Dual Approaches to Stochastic Control via SPDEs and the Pathwise Hopf Formula
This work addresses the curse of dimensionality in stochastic control for applications such as high-dimensional PDEs and reinforcement learning, offering incremental improvements to existing dual formulations.
The paper tackles high-dimensional stochastic control problems by developing dual approaches that compute robust dual bounds, proving the generalized Hopf formula under mild conditions and demonstrating effectiveness in complementing primal methods like deep BSDE and actor-critic in numerical experiments.
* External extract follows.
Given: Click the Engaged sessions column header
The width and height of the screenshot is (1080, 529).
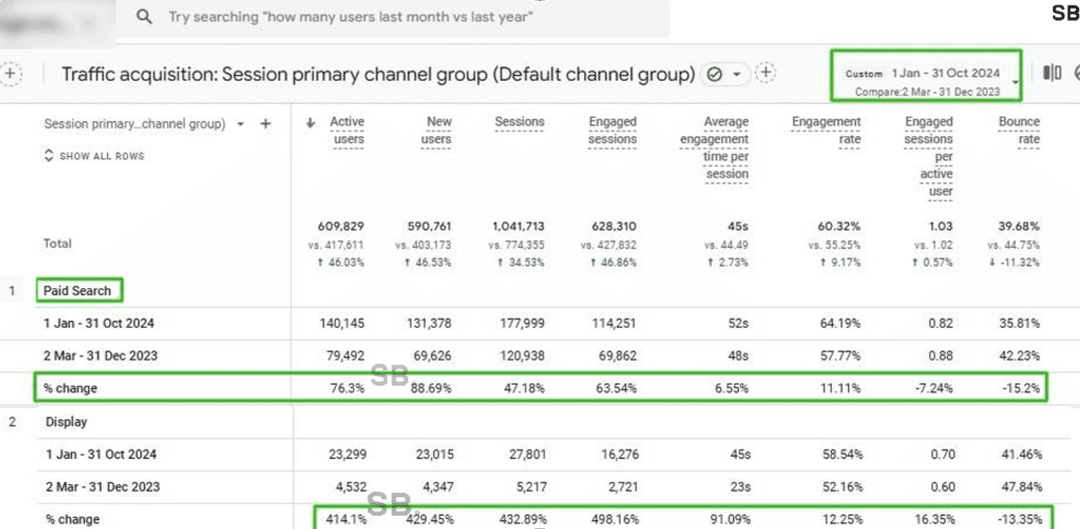Looking at the screenshot, I should click(612, 130).
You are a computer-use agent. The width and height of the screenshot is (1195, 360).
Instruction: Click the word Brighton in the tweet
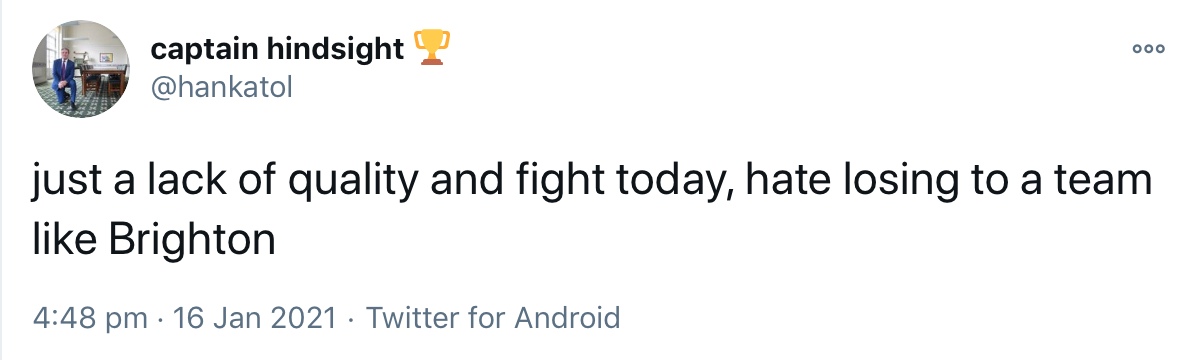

We develop dual approaches for continuous-time stochastic control problems, enabling the computation of robust dual bounds in high-dimensional state and control spaces. Building on the dual formulation proposed in [L. C. G. Rogers, SIAM Journal on Control and Optimization, 46 (2007), pp. 1116--1132], we first formulate the inner optimization problem as a stochastic partial differential equation (SPDE); the expectation of its solution yields the dual bound. Curse-of-dimensionality-free methods are proposed based on the Pontryagin maximum principle and the generalized Hopf formula. In the process, we prove the generalized Hopf formula, first introduced as a conjecture in [Y. T. Chow, J. Darbon, S. Osher, and W. Yin, Journal of Computational Physics 387 (2019), pp. 376--409], under mild conditions. Numerical experiments demonstrate that our dual approaches effectively complement primal methods, including the deep BSDE method for solving high-dimensional PDEs and the deep actor-critic method in reinforcement learning.